From the data below, retype exactly the lines starting with the one that contains "Given: Click the Target HW box" and ending with the one that contains "Viewport: 1280px width, 800px height.", both included.

DATA SHOWN
-- Opening Marker --

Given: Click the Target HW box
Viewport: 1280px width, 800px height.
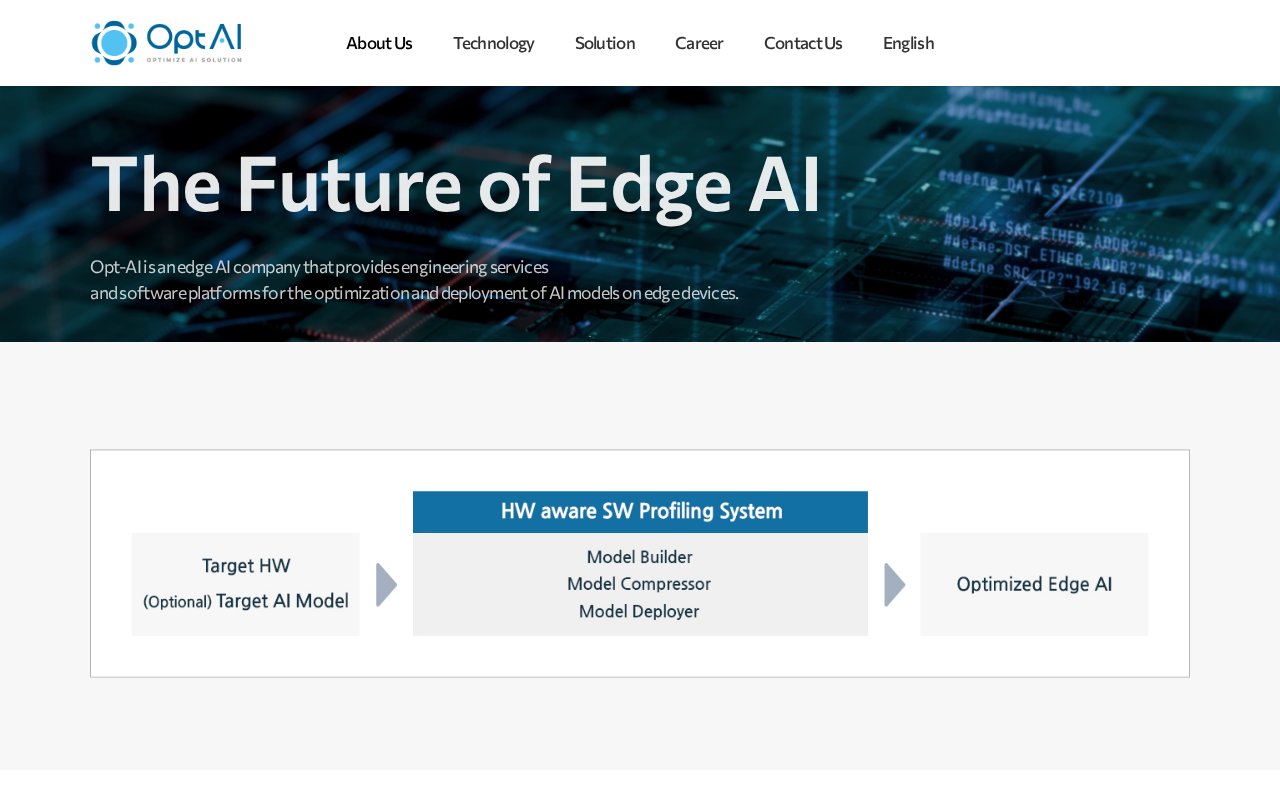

-- Closing Marker --
-- Opening Marker --

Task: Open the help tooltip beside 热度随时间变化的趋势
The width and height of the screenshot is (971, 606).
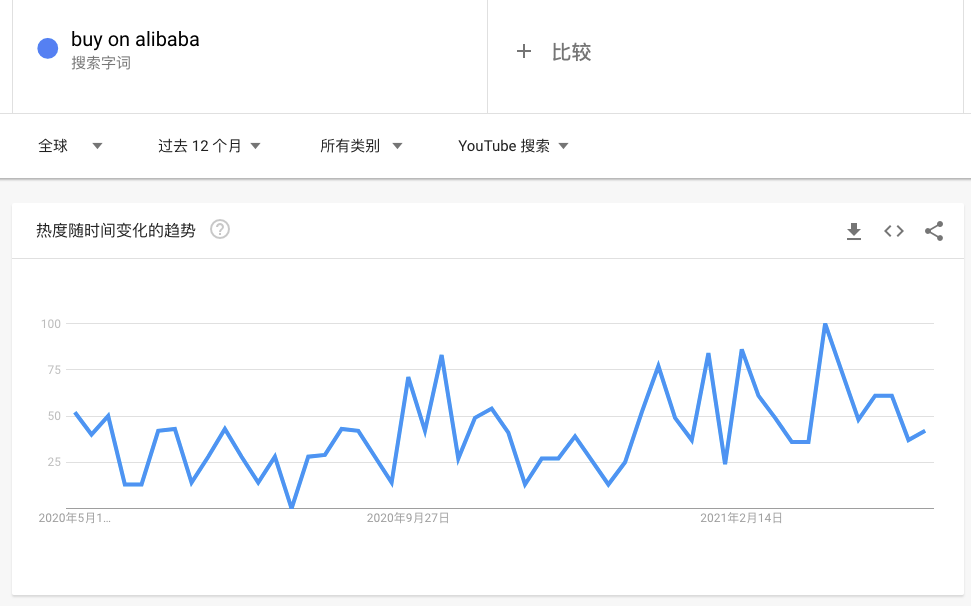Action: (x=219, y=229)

-- Closing Marker --
-- Opening Marker --

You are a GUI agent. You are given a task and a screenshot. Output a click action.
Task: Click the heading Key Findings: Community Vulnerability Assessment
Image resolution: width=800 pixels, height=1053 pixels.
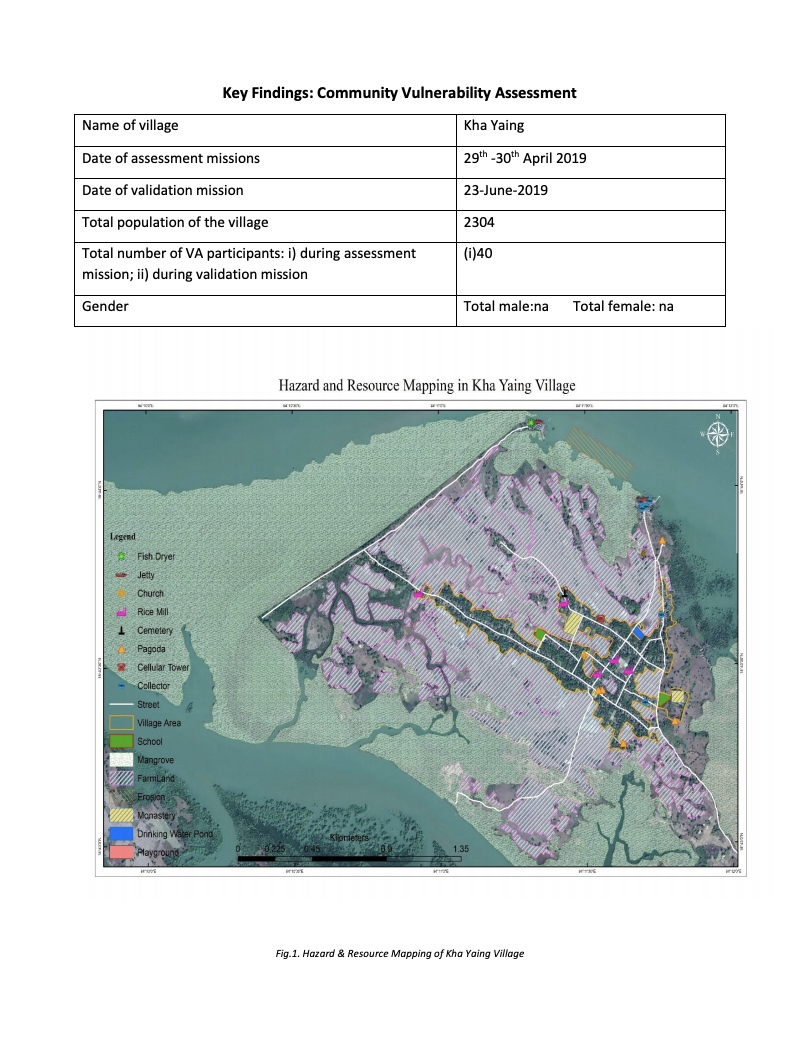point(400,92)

-- Closing Marker --

SOLUTION FOR THIS PROBLEM
Given: Click the Target HW box
Viewport: 1280px width, 800px height.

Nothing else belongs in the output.